TASK OBJECTIVE ::
Copy, word for word, the opening line of the data and each line after it until the line that contains "The image size is (1024, 475).", which is included. Leave the pictures out.
──────── TASK INPUT
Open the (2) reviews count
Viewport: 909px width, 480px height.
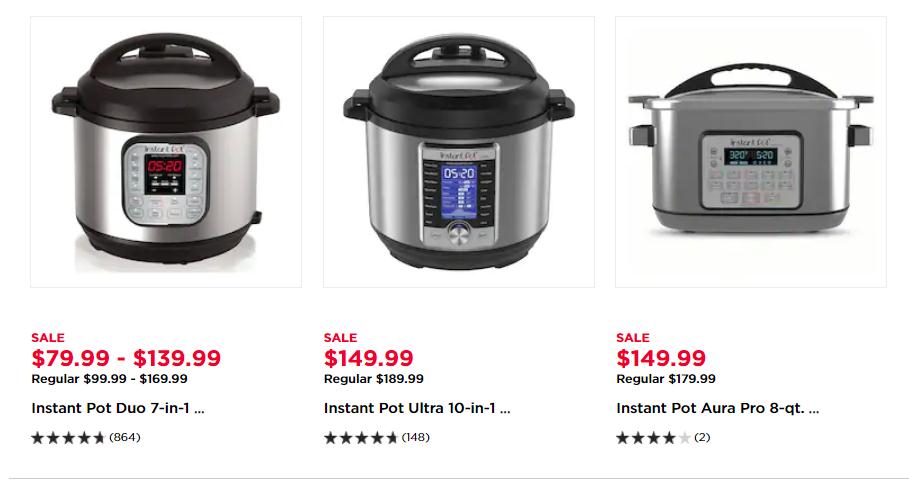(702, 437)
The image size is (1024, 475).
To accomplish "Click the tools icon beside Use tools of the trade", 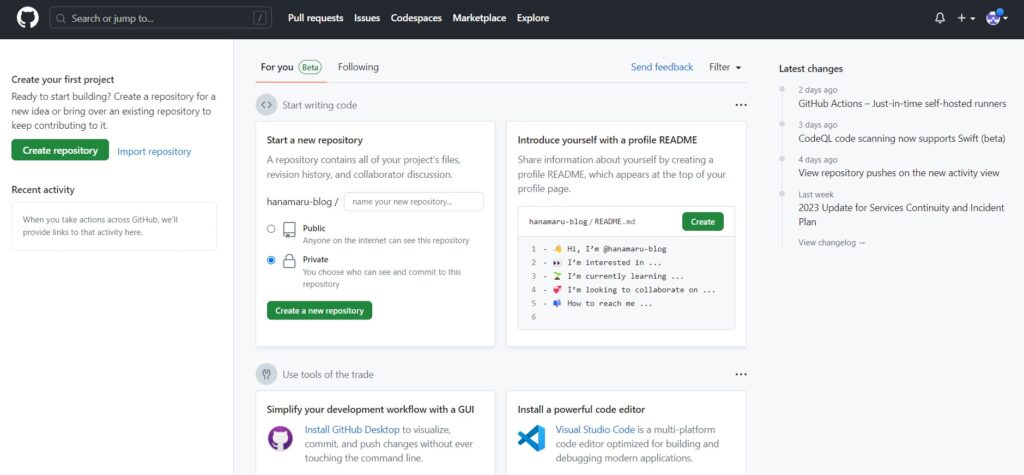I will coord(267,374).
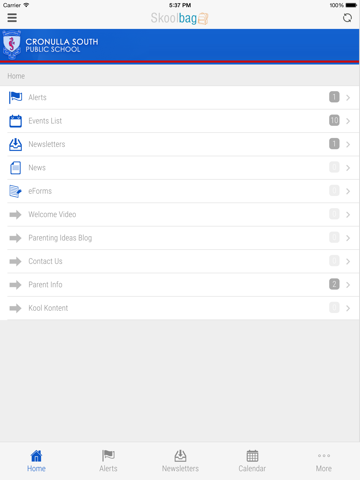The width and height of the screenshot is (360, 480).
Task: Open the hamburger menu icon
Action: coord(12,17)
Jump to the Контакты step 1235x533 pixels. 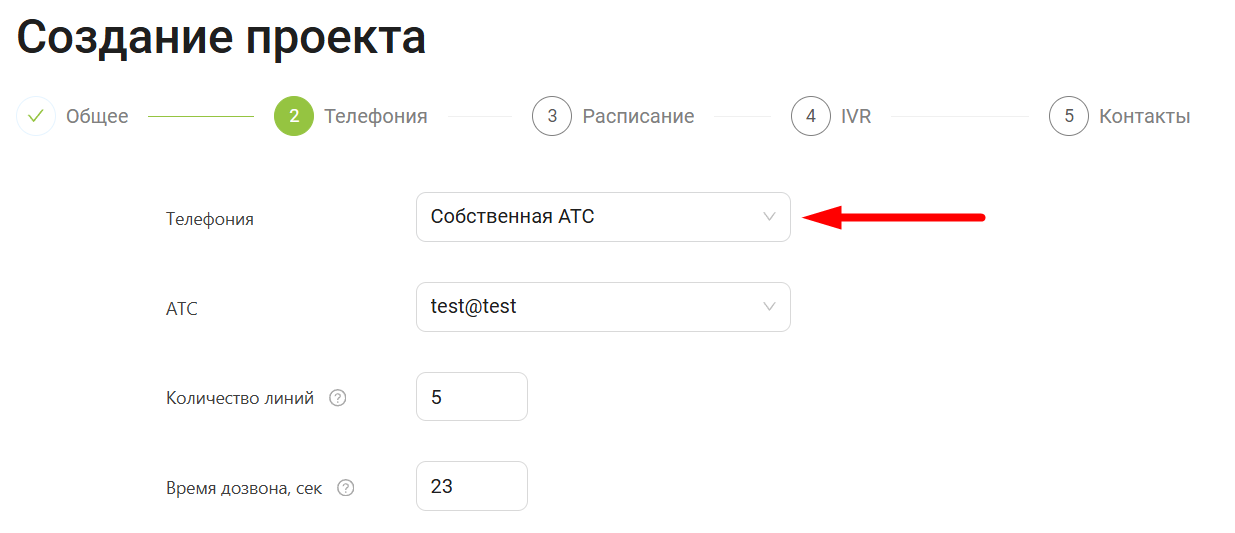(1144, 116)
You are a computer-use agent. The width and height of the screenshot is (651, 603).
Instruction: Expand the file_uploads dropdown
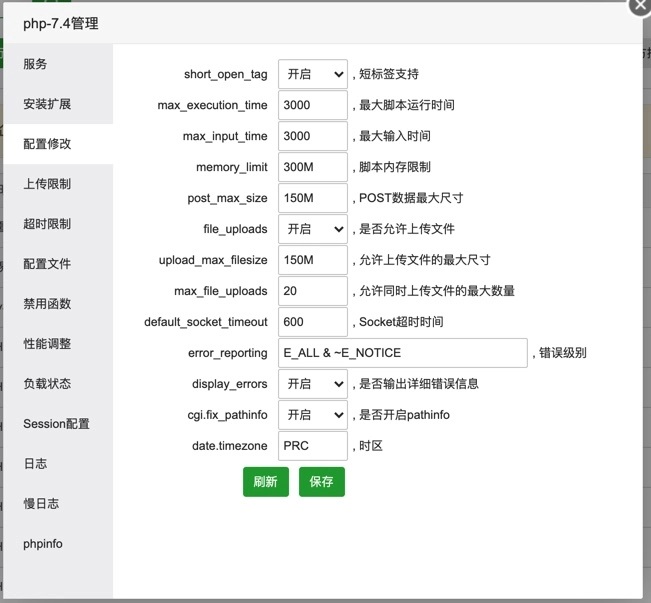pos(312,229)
────────────────
OUTPUT ::
Open the (2) reviews count
Viewport: 909px width, 480px height.
(702, 437)
The image size is (1024, 475).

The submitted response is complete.